EXERCISE REQUIREMENTS: Could you retype every record below exactly as it appears?

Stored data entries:
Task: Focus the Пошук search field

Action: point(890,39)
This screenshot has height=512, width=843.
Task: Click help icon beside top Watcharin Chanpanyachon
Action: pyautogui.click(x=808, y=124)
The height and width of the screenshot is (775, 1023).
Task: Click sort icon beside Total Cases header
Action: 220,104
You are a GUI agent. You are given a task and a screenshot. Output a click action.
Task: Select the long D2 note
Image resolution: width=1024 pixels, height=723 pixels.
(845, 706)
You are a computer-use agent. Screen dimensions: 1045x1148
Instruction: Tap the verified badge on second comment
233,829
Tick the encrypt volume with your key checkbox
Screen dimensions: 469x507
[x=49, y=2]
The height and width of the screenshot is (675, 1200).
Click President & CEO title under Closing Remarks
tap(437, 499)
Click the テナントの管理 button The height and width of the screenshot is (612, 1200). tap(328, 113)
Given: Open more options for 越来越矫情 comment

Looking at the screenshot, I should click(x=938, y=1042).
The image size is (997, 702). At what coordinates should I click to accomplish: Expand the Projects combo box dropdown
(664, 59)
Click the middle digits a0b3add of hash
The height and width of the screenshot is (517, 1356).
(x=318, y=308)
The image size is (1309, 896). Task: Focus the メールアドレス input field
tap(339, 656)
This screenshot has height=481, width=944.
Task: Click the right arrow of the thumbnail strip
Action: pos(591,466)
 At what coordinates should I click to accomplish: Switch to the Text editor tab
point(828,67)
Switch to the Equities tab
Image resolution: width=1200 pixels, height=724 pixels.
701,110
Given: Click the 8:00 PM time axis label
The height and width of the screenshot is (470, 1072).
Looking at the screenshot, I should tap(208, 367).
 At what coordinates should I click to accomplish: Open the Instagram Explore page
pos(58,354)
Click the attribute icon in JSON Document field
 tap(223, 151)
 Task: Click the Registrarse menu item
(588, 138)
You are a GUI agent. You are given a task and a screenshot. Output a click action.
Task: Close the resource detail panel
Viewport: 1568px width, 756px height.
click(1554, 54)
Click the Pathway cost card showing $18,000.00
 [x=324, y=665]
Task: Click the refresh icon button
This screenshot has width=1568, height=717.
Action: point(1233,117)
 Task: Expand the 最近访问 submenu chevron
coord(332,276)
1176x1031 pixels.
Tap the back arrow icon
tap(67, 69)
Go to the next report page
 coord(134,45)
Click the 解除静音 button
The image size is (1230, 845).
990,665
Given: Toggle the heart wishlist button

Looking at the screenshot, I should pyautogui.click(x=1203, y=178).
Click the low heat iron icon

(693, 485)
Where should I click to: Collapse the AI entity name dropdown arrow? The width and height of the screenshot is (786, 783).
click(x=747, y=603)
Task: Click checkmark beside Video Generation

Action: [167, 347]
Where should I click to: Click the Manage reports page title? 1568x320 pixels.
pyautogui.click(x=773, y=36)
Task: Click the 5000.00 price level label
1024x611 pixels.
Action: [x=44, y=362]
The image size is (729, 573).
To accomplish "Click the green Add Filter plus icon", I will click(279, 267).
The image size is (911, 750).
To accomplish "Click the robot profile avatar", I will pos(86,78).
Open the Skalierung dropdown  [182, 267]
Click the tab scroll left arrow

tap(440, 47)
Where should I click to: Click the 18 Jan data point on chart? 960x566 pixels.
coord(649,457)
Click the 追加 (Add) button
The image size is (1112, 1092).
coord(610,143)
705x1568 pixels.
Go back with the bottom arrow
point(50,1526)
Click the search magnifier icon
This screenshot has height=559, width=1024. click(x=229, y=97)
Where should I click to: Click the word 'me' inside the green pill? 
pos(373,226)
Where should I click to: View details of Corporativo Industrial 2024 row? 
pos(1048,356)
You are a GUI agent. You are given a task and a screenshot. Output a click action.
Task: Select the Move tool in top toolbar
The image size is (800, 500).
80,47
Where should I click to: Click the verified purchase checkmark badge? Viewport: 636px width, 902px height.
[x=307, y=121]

SOLUTION TO THE EXERCISE:
Task: Focus the Пошук search field

Action: point(890,39)
This screenshot has height=512, width=843.
Task: Click help icon beside top Watcharin Chanpanyachon
Action: pyautogui.click(x=808, y=124)
The height and width of the screenshot is (775, 1023).
Task: Click sort icon beside Total Cases header
Action: 220,104
You are a GUI agent. You are given a task and a screenshot. Output a click action.
Task: Select the long D2 note
Image resolution: width=1024 pixels, height=723 pixels.
(845, 706)
You are a computer-use agent. Screen dimensions: 1045x1148
Instruction: Tap the verified badge on second comment
233,829
Tick the encrypt volume with your key checkbox
Screen dimensions: 469x507
[x=49, y=2]
The height and width of the screenshot is (675, 1200).
Click President & CEO title under Closing Remarks
tap(437, 499)
Click the テナントの管理 button The height and width of the screenshot is (612, 1200). tap(328, 113)
Given: Open more options for 越来越矫情 comment

Looking at the screenshot, I should click(x=938, y=1042).
The image size is (997, 702). At what coordinates should I click to accomplish: Expand the Projects combo box dropdown
(664, 59)
Click the middle digits a0b3add of hash
The height and width of the screenshot is (517, 1356).
(x=318, y=308)
The image size is (1309, 896). Task: Focus the メールアドレス input field
tap(339, 656)
This screenshot has height=481, width=944.
Task: Click the right arrow of the thumbnail strip
Action: pos(591,466)
 At what coordinates should I click to accomplish: Switch to the Text editor tab
point(828,67)
Switch to the Equities tab
Image resolution: width=1200 pixels, height=724 pixels.
701,110
Given: Click the 8:00 PM time axis label
The height and width of the screenshot is (470, 1072).
Looking at the screenshot, I should tap(208, 367).
 At what coordinates should I click to accomplish: Open the Instagram Explore page
pos(58,354)
Click the attribute icon in JSON Document field
 tap(223, 151)
 Task: Click the Registrarse menu item
(588, 138)
You are a GUI agent. You are given a task and a screenshot. Output a click action.
Task: Close the resource detail panel
Viewport: 1568px width, 756px height.
click(1554, 54)
Click the Pathway cost card showing $18,000.00
 [x=324, y=665]
Task: Click the refresh icon button
This screenshot has width=1568, height=717.
Action: point(1233,117)
 Task: Expand the 最近访问 submenu chevron
coord(332,276)
1176x1031 pixels.
Tap the back arrow icon
tap(67, 69)
Go to the next report page
 coord(134,45)
Click the 解除静音 button
The image size is (1230, 845).
990,665
Given: Toggle the heart wishlist button

Looking at the screenshot, I should pyautogui.click(x=1203, y=178).
Click the low heat iron icon

(693, 485)
Where should I click to: Collapse the AI entity name dropdown arrow? The width and height of the screenshot is (786, 783).
click(x=747, y=603)
Task: Click checkmark beside Video Generation

Action: [167, 347]
Where should I click to: Click the Manage reports page title? 1568x320 pixels.
pyautogui.click(x=773, y=36)
Task: Click the 5000.00 price level label
1024x611 pixels.
Action: [x=44, y=362]
The image size is (729, 573).
To accomplish "Click the green Add Filter plus icon", I will click(279, 267).
The image size is (911, 750).
To accomplish "Click the robot profile avatar", I will pos(86,78).
Open the Skalierung dropdown  [182, 267]
Click the tab scroll left arrow

tap(440, 47)
Where should I click to: Click the 18 Jan data point on chart? 960x566 pixels.
coord(649,457)
Click the 追加 (Add) button
The image size is (1112, 1092).
coord(610,143)
705x1568 pixels.
Go back with the bottom arrow
point(50,1526)
Click the search magnifier icon
This screenshot has height=559, width=1024. click(x=229, y=97)
Where should I click to: Click the word 'me' inside the green pill? 
pos(373,226)
Where should I click to: View details of Corporativo Industrial 2024 row? 
pos(1048,356)
You are a GUI agent. You are given a task and a screenshot. Output a click action.
Task: Select the Move tool in top toolbar
The image size is (800, 500).
80,47
Where should I click to: Click the verified purchase checkmark badge? Viewport: 636px width, 902px height.
[x=307, y=121]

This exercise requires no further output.